Il caso Regeni agita il governo Pd e M5S divisi sulle navi all’egitto
Di Maio: trattativa non ancora conclusa. Ma una fonte dell’esecutivo: accordo già fatto
MILANO Sul tavolo del governo c’è da tutelare un affare, tra Fincantieri e Leonardo, che vale tra i 9 e gli 11 miliardi di euro. Di questo pacchetto fa parte la vendita, dall’italia all’egitto, di due fregate militari (Spartaco Schergat ed Emilio Bianchi) che erano state costruite per la nostra Marina, tanto che a febbraio il ministro della Difesa ha dovuto firmare un parere tecnico di rinuncia, nell’ambito di un ampio accordo siglato tra il premier Conte ed il presidente egiziano Al-sisi.
La notizia giunge a quattro mesi esatti dall’arresto di Patrick Zaki attivista egiziano e studente all’università di Bologna.
E tra gli effetti innescati c’è anche la durissima reazione dei genitori di Giulio Regeni, il giovane ricercatore trovato ucciso in Egitto il 3 febbraio 2016: «Questo governo ci ha traditi — hanno detto a La Repubblica —. Le navi e le armi che venderemo ad Al-sisi serviranno a perpetuare le violazioni dei diritti umani».
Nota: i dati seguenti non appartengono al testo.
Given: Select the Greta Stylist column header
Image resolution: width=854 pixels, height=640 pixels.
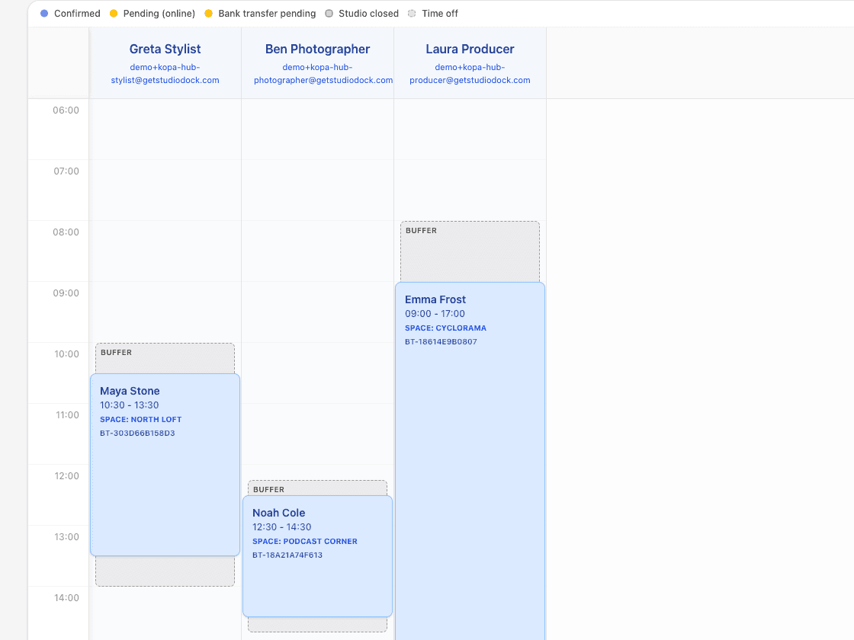Looking at the screenshot, I should pyautogui.click(x=165, y=49).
Lo sfogo dei genitori di Regeni causa importanti ripercussioni politiche nella maggioranza, in particolare all’interno del M5S, visto che la partita è gestita operativamente dal sottosegretario alla presidenza del Consiglio Riccardo Fraccaro e dall’omologo degli Esteri Manlio Di Stefano.
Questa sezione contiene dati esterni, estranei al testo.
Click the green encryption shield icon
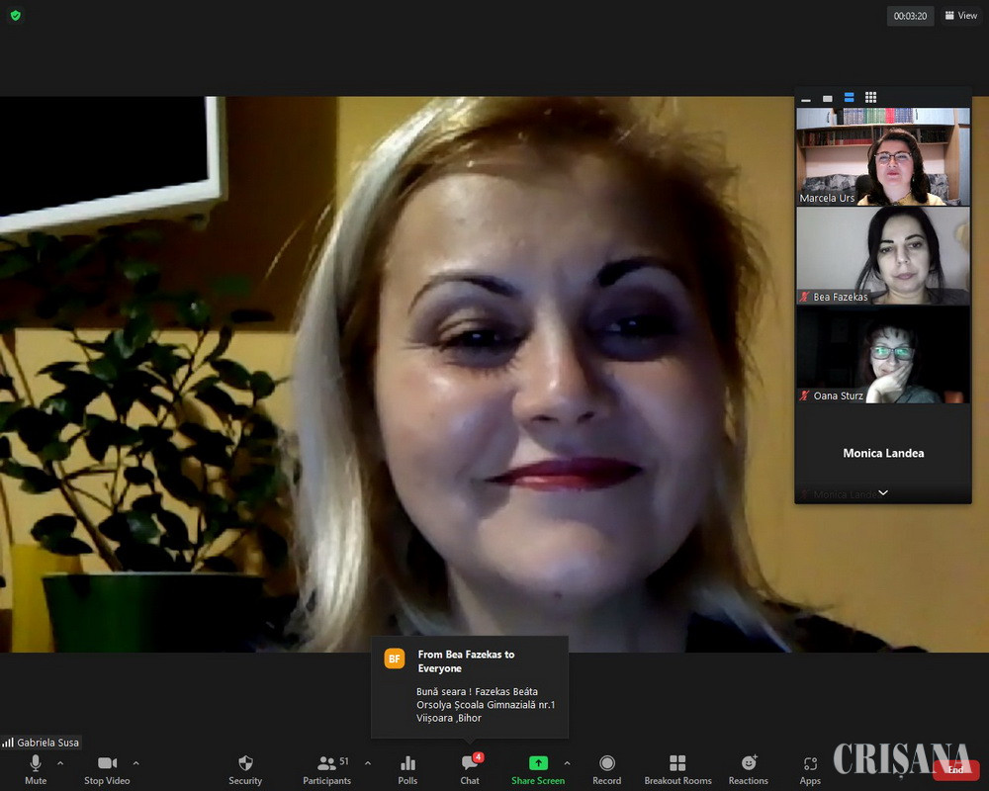This screenshot has height=791, width=989. 15,16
La sofferenza è particolarmente forte tra i grillini dell’ala più a sinistra, che fa riferimento al presidente della Camera Roberto Fico e che ha sempre più peso nel Movimento. Mentre il capo politico Vito Crimi va nella direzione opposta: «Non stiamo regalando le navi ma le stiamo vendendo — spiega —, l’egitto le ha chieste a vari Paesi e noi abbiamo la possibilità di fornirle, di fatto è una manovra di tipo economico». Ulteriore benzina sul fuoco tra i grillini, tanto che il ministro degli Esteri prova a gestire la polemica: «È bene precisare — scandisce rispondendo a una interrogazione di Leu — che la procedura autorizzativa alla conclusione delle trattative per le fregate Fremm è tuttora in corso». Mentre una fonte qualificata del governo confida al Corriere che «la partita è chiusa, non è possibile tornare indietro». Di Maio aggiunge poi che l’egitto resta «uno degli interlocutori fondamentali nel Mediterraneo», mentre «le istituzioni italiane continuano a esigere la verità dalle autorità egiziane».
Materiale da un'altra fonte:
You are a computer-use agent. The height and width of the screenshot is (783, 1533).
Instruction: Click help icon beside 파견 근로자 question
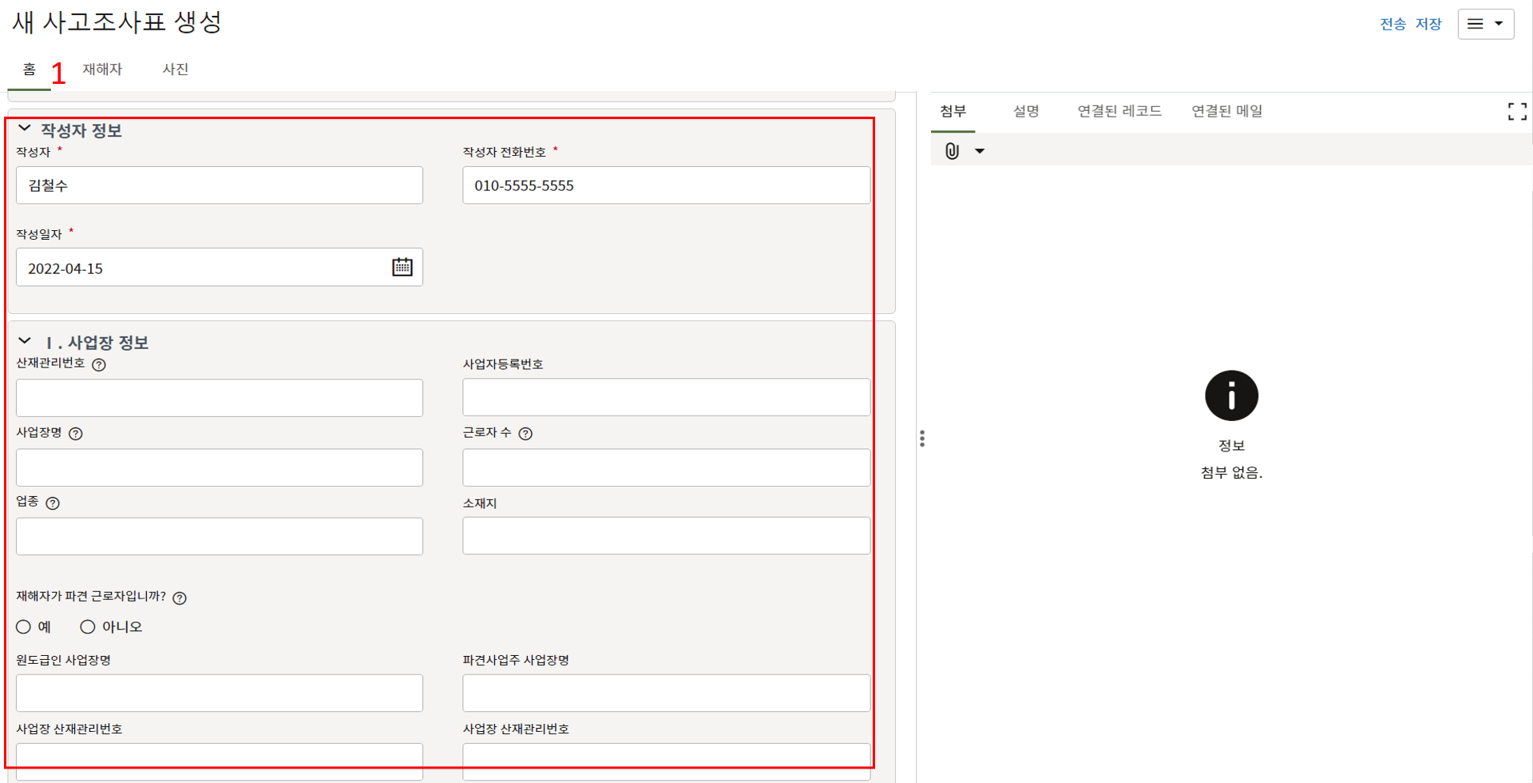point(180,598)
La tensione, a fine giornata, diventa ancora più alta. E il premier Conte risponde alla convocazione d’urgenza della commissione parlamentare d’inchiesta sulla morte di Regeni: «Andrò assolutamente, appena possibile, anche se mi dicono che non è usuale che un presidente del Consiglio riferisca» in una tale sede. È un passaggio assai delicato da gestire per il capo del governo, che oltre ai problemi in maggioranza non può permettersi ulteriori tensioni in vista degli Stati generali per la ripartenza post Covid.
Ma è bufera anche nel Pd. C’è l’ala «atlantista», con i deputati Alberto Pagani e Carmelo Miceli, che difende l’operazione Fremm, definendola «una collaborazione politica e militare con il principale Paese del Nord Africa, che può aiutarci a garantire stabilità nel Mediterraneo». Mentre l’anima di sinistra, con Lia Quartapelle evidenzia i rischi dell’operazione: «L’egitto non è un nostro alleato: abbiamo interessi diversi, con gli egiziani che fanno parte di un asse reazionario e che in Libia sostengono il governo di Haftar».